Over het boek bij Edmond Jabès: The Book…
The Light of the Sea
If you burn a book, it opens unto absence in the flame. If you drown it, it unfolds with the wave. If you bury it, it quenches the thirst of the desert.
Because all words are pure water of salvation.
With a tree on fire the earth matches a sky full of fruit.
If we want to cross the threshold of truth we must cease to be, in the midst of what is.
Man and nature trade shadow and life.
The universe of shadows is the universe of an eye swept away in a flood. Night’s consciousness: a dead star.
Absent, the creature perceives the infinite.
On the level of creation, the pupils are giant breasts.
The world is an infant to whom the eyes give suck.
At no time was the building an obstacle.
The stones are of passion,
the portal of reason.
Avoid confusing face and features. The face is omen, the features are attributes.
Tern, swallow of the sea. The ocean has its own springtime.
The book, I have to admit, is closer to an anthology than to an epic.
The light of the sea adapts to the angry as well as to the cheerful wave. It has its string of dreams and its salt tears.
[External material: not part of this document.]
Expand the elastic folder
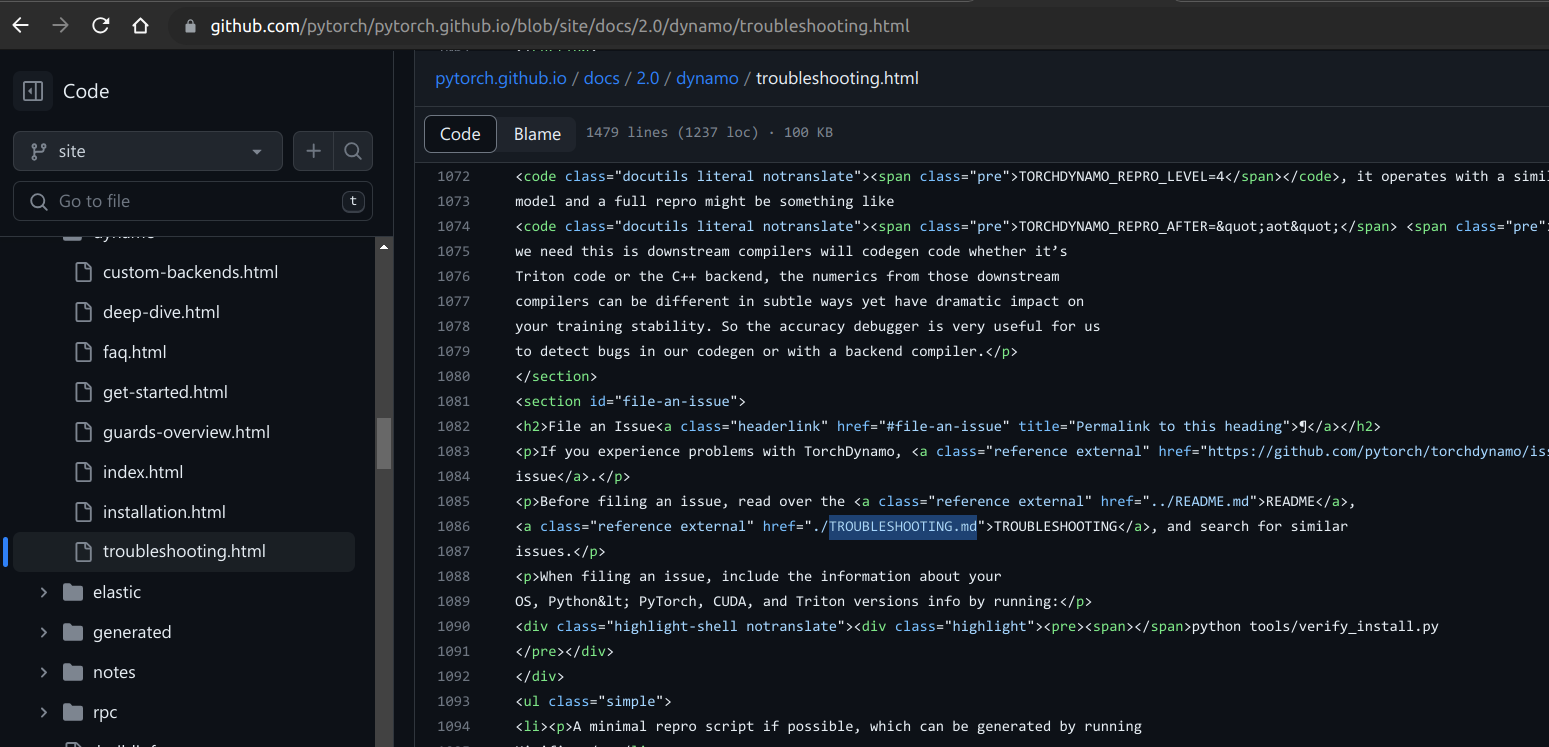Image resolution: width=1549 pixels, height=747 pixels. pyautogui.click(x=43, y=591)
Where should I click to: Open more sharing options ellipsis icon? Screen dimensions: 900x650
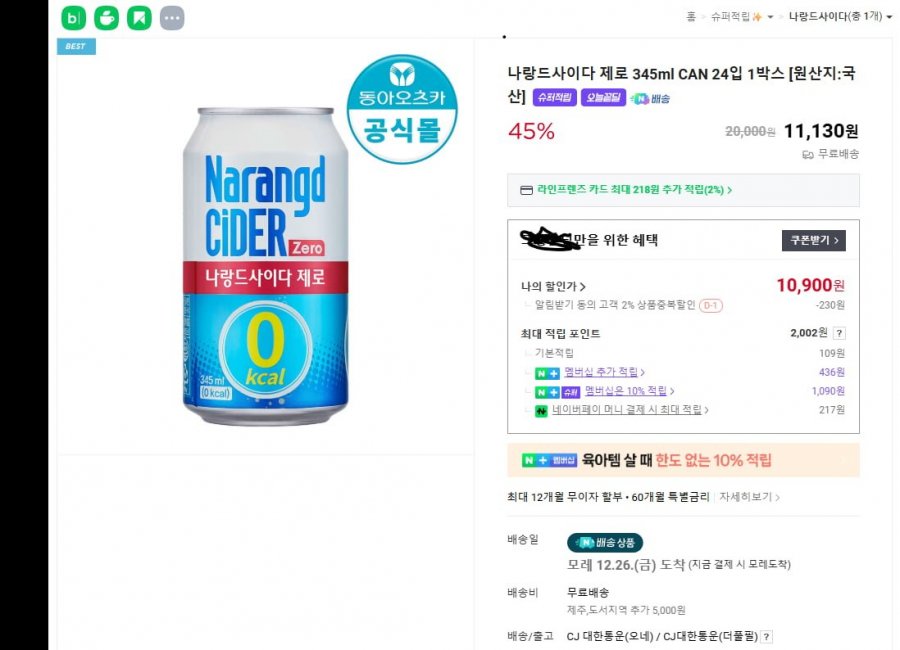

This central brightness which envelops the world to the point of hiding it, in the daytime, from man, is it not the space beyond the page where our frustrated thoughts move, poor worlds led astray?
If we no longer think, it does not mean we stop thinking. Thought is the conscious and unconscious of the world. When a musician stops playing on his instrument it does not mean he no longer hears the sounds of the work he played. The brain takes the place of the ear. Memory revives with each note that is found again.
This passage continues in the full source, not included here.